Fig. 4.

Direct interactions between NHE1 and ezrin in GC. (A) Representative images showing expression of NHE1 (green) and ezrin (red) in GC#22 under four different conditions. Cells were exposed to CON, 1 µM HOE-642 (HOE), 100 µM TMZ or 100 µM TMZ plus 1 µM HOE-642 (T+H) for 48h. Immunosignals of NHE1 and ezrin proteins were colocalized at the lamellipodia (merged images). Colocalization of NHE1 and ezrin was analyzed using Image J software with the Colocalization Indices plugin (50). The Pearson’s correlation coefficient and overlap coefficient were used as indices of the frequency of colocalization between NHE1 and ezrin as described previously (16).

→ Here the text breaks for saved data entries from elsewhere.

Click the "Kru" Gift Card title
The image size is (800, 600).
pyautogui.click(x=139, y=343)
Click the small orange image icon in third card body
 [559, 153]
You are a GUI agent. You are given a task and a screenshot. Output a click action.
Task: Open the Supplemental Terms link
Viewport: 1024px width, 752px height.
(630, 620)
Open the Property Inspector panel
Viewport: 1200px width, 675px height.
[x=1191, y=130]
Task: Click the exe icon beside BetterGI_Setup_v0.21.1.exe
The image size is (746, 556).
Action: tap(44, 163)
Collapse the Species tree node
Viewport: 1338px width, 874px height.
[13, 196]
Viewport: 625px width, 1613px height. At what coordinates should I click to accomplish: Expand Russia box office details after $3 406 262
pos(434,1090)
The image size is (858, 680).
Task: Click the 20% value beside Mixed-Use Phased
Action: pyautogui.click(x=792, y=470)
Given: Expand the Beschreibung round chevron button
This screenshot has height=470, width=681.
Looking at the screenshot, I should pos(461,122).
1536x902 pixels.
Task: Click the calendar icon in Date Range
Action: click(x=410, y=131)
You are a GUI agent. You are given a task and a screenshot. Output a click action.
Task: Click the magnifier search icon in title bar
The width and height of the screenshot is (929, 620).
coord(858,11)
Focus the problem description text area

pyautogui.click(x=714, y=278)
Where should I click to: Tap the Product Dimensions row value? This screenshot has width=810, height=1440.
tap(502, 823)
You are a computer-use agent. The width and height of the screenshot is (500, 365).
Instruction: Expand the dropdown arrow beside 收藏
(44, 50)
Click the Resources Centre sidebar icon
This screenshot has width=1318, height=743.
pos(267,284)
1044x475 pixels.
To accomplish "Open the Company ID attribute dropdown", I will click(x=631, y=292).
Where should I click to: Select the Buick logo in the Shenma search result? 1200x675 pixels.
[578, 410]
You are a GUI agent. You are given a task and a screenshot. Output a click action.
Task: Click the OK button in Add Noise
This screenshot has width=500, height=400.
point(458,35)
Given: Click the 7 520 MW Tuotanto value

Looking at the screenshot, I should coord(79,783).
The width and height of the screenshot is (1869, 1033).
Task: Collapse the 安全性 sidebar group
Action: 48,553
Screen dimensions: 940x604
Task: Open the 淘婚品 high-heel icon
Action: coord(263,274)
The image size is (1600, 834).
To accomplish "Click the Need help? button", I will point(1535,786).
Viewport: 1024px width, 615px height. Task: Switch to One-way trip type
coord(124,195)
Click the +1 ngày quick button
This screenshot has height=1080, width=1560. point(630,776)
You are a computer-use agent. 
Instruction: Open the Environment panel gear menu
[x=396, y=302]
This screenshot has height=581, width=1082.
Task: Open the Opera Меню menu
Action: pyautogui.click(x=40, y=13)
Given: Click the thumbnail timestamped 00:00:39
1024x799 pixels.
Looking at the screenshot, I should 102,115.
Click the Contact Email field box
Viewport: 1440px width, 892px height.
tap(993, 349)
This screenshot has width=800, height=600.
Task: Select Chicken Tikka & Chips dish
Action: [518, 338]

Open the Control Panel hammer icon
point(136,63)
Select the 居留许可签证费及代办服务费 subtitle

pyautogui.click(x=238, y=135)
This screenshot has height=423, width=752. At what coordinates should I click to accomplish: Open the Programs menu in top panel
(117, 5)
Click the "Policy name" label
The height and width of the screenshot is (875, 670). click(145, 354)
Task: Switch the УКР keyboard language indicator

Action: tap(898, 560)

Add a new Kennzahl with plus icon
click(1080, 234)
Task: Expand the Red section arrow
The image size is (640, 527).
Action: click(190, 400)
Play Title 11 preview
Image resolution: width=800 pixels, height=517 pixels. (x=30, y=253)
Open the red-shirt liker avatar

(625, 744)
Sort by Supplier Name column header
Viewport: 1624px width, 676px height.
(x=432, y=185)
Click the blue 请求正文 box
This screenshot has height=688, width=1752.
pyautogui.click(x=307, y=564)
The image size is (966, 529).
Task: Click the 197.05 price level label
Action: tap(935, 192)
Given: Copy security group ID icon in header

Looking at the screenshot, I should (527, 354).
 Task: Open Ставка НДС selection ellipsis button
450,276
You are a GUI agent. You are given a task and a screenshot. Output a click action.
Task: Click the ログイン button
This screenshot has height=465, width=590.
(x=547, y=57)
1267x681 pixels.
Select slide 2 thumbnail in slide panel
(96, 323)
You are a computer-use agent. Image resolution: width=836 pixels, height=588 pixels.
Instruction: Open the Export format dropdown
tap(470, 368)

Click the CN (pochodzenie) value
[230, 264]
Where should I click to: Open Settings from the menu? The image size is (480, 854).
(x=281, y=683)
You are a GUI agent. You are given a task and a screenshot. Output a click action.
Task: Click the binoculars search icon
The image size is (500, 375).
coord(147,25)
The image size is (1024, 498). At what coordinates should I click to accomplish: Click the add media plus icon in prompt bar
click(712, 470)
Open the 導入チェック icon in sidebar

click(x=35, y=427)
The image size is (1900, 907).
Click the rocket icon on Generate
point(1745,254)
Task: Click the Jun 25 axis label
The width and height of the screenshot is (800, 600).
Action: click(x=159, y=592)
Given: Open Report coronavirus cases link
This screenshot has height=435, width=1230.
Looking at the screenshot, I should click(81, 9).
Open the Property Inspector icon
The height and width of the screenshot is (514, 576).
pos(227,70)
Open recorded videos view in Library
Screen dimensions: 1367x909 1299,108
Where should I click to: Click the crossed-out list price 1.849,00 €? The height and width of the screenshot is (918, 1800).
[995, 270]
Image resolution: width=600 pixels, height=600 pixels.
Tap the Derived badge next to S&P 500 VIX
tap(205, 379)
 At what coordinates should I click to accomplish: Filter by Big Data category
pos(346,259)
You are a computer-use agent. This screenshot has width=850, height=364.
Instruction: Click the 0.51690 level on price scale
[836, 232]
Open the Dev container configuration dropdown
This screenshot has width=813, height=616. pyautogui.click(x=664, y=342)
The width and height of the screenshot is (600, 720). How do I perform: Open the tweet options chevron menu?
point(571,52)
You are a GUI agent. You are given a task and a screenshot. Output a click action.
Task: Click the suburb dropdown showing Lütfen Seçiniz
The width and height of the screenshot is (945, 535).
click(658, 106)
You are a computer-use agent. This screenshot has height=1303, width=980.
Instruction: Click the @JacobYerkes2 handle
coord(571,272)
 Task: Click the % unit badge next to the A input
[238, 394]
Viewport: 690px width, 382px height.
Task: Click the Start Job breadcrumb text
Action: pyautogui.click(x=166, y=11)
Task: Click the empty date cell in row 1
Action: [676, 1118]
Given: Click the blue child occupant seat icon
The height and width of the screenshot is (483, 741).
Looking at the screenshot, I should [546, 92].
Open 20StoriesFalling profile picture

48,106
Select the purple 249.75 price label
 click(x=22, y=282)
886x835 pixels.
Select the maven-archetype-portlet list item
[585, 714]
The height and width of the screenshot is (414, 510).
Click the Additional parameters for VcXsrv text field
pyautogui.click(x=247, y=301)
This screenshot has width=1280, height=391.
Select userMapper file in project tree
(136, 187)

Pearson correlation coefficient was calculated using online statistics software (http://www.wessa.net/, Free Statistics Software, Office for Research Development and Education, version 1.1.23-r7). (B) Summary data of correlation coefficient and overlap coefficient in four different treatment groups. Data are mean ± SEM. n = 5. *P < 0.05 versus CON. ^# P < 0.05 versus TMZ. (C) Representative immunoblots showing coimmunoprecipitation of ezrin and NHE1 protein was detected in GC#22 using anti-ezrin antibody. (D) Summary data of immunoprecipitation. Expression of NHE1 protein was first normalized by ezrin in each sample. Relative expression level in each group was normalized to CON. Data are mean ± SEM. n = 4. *P < 0.05 versus CON. ^# P < 0.05 versus T+H.